__What the task asks__:
Give again, exactly as written, each line of the material below starting at the line that contains "233x206 pixels." and ending at the line that contains "The image size is (718, 456).". Both ends count, and no other line does.

▽

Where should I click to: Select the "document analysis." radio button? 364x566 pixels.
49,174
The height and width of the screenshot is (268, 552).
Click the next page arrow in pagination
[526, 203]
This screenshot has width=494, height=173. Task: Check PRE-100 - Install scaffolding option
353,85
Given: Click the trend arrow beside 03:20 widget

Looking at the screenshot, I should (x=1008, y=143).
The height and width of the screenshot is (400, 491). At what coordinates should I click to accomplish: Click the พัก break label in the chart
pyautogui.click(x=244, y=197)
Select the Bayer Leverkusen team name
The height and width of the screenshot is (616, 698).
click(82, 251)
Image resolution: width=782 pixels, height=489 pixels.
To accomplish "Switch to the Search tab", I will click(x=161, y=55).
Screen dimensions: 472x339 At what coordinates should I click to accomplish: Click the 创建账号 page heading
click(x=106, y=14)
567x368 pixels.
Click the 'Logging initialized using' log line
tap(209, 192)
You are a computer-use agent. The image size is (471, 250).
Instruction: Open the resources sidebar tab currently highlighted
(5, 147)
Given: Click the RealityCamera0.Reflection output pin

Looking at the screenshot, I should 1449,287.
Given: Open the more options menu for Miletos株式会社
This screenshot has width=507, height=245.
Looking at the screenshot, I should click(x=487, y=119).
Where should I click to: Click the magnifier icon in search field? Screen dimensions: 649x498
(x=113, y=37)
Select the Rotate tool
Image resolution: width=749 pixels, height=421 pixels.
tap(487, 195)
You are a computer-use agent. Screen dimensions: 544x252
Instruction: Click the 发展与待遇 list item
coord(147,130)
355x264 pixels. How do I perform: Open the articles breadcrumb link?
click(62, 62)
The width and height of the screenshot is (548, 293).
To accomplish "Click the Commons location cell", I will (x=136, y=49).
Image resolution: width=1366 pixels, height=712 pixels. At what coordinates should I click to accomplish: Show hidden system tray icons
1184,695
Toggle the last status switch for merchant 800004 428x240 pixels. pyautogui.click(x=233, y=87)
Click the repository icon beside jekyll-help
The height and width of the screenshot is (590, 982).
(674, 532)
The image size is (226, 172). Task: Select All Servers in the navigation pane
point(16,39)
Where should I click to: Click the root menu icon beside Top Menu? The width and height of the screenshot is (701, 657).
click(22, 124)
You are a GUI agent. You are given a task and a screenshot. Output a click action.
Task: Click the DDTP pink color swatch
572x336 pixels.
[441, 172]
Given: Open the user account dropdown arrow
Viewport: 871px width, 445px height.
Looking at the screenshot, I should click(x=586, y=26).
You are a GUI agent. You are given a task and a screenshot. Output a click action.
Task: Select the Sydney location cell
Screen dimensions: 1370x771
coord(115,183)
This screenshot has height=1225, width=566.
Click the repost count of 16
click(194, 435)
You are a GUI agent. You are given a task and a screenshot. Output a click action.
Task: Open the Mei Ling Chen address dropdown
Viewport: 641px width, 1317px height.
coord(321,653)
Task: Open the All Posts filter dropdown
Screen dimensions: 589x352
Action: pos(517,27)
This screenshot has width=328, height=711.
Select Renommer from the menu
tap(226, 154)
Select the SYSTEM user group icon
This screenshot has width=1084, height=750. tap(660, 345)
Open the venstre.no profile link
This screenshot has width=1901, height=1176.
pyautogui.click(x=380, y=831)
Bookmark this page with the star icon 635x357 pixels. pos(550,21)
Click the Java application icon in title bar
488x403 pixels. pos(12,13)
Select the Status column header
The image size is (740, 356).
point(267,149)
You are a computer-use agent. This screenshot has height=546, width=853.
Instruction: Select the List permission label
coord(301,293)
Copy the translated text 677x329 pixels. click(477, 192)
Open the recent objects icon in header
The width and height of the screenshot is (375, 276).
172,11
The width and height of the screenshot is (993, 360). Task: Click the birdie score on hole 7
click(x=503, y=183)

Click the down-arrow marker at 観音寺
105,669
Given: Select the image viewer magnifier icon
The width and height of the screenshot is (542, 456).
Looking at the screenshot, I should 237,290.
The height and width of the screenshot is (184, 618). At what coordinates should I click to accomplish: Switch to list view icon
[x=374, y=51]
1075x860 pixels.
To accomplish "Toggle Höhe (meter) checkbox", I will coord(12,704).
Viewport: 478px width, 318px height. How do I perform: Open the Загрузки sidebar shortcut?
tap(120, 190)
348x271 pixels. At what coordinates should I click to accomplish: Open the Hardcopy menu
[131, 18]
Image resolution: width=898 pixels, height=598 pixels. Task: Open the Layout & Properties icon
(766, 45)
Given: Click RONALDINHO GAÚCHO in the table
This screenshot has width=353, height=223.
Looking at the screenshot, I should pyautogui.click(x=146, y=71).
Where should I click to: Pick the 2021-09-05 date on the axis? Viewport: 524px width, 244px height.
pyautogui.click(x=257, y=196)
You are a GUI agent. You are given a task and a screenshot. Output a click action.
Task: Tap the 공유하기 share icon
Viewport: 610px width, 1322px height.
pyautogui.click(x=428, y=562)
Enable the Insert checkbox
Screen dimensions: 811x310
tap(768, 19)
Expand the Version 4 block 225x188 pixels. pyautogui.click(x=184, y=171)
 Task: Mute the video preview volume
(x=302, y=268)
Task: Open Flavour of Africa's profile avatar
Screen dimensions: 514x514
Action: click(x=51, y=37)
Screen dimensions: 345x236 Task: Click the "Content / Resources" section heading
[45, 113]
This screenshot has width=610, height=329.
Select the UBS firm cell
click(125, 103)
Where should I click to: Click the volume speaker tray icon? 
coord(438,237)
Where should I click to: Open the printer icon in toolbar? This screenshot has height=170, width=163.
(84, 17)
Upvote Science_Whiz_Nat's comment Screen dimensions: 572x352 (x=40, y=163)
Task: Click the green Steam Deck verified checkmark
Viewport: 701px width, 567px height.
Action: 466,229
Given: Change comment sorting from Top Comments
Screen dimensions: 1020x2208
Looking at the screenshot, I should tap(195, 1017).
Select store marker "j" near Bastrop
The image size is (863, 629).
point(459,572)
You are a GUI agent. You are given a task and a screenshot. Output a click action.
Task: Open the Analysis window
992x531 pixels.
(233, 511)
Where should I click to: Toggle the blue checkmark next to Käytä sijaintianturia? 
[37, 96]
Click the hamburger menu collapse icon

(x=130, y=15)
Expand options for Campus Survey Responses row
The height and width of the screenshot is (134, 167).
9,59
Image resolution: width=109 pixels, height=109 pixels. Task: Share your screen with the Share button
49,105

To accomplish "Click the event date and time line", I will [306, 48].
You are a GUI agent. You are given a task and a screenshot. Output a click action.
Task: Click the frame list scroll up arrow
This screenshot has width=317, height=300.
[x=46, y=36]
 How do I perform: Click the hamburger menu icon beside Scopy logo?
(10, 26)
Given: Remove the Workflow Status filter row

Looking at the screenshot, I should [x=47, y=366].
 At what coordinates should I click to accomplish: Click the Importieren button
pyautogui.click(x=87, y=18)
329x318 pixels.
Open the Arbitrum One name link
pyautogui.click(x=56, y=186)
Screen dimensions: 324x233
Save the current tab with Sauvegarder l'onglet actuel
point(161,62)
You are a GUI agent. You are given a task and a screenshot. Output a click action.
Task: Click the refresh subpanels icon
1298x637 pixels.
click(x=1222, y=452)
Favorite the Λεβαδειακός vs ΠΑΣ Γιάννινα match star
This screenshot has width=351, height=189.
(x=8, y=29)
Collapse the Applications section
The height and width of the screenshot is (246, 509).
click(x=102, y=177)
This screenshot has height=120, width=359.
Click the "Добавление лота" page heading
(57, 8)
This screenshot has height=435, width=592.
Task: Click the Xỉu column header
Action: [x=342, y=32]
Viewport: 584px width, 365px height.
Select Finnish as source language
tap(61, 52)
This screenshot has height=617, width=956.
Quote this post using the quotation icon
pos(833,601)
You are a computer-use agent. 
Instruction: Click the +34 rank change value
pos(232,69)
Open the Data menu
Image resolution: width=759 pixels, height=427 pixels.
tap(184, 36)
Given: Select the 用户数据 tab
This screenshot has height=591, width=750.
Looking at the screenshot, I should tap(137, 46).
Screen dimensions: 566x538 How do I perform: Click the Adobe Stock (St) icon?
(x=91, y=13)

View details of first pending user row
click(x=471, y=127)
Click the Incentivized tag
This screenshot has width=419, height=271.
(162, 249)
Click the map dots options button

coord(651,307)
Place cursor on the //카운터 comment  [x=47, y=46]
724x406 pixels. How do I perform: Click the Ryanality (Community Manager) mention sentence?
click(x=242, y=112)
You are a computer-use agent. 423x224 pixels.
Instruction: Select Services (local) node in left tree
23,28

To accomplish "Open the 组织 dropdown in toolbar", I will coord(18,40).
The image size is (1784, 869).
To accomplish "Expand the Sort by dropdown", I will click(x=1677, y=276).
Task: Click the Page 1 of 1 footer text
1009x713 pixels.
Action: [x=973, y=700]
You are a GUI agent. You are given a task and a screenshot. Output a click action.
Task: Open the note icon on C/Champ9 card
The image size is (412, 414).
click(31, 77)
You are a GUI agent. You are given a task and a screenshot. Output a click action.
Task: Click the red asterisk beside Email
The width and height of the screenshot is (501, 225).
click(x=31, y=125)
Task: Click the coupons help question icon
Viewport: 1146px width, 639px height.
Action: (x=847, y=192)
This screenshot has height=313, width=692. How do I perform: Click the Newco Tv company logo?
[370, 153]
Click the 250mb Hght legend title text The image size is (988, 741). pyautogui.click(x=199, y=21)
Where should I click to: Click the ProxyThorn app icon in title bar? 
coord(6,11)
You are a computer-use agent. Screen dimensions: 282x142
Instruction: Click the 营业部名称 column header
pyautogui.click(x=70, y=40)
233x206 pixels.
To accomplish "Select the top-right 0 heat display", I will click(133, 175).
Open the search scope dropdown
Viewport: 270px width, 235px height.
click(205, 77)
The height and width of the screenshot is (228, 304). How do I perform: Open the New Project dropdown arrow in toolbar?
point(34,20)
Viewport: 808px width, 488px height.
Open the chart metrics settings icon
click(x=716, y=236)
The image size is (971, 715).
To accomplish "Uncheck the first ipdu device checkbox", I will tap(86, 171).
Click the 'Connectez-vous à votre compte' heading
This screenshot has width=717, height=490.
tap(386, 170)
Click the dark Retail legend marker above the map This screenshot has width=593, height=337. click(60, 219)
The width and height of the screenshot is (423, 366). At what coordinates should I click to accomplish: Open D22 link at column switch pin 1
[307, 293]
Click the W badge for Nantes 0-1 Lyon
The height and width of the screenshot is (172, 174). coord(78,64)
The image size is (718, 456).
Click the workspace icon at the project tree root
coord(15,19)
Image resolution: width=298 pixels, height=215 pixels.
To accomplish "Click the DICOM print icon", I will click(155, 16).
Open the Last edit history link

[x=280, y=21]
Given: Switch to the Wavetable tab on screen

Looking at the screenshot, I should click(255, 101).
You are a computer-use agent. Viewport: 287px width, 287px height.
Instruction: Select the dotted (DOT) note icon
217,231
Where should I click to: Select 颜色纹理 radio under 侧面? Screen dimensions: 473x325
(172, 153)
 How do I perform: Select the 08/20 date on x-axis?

△

__Exercise solution__:
233x206 pixels.
To accomplish "Select the top-right 0 heat display", I will click(133, 175).
Open the search scope dropdown
Viewport: 270px width, 235px height.
click(205, 77)
The height and width of the screenshot is (228, 304). How do I perform: Open the New Project dropdown arrow in toolbar?
point(34,20)
Viewport: 808px width, 488px height.
Open the chart metrics settings icon
click(x=716, y=236)
The image size is (971, 715).
To accomplish "Uncheck the first ipdu device checkbox", I will tap(86, 171).
Click the 'Connectez-vous à votre compte' heading
This screenshot has width=717, height=490.
tap(386, 170)
Click the dark Retail legend marker above the map This screenshot has width=593, height=337. click(60, 219)
The width and height of the screenshot is (423, 366). At what coordinates should I click to accomplish: Open D22 link at column switch pin 1
[307, 293]
Click the W badge for Nantes 0-1 Lyon
The height and width of the screenshot is (172, 174). coord(78,64)
The image size is (718, 456).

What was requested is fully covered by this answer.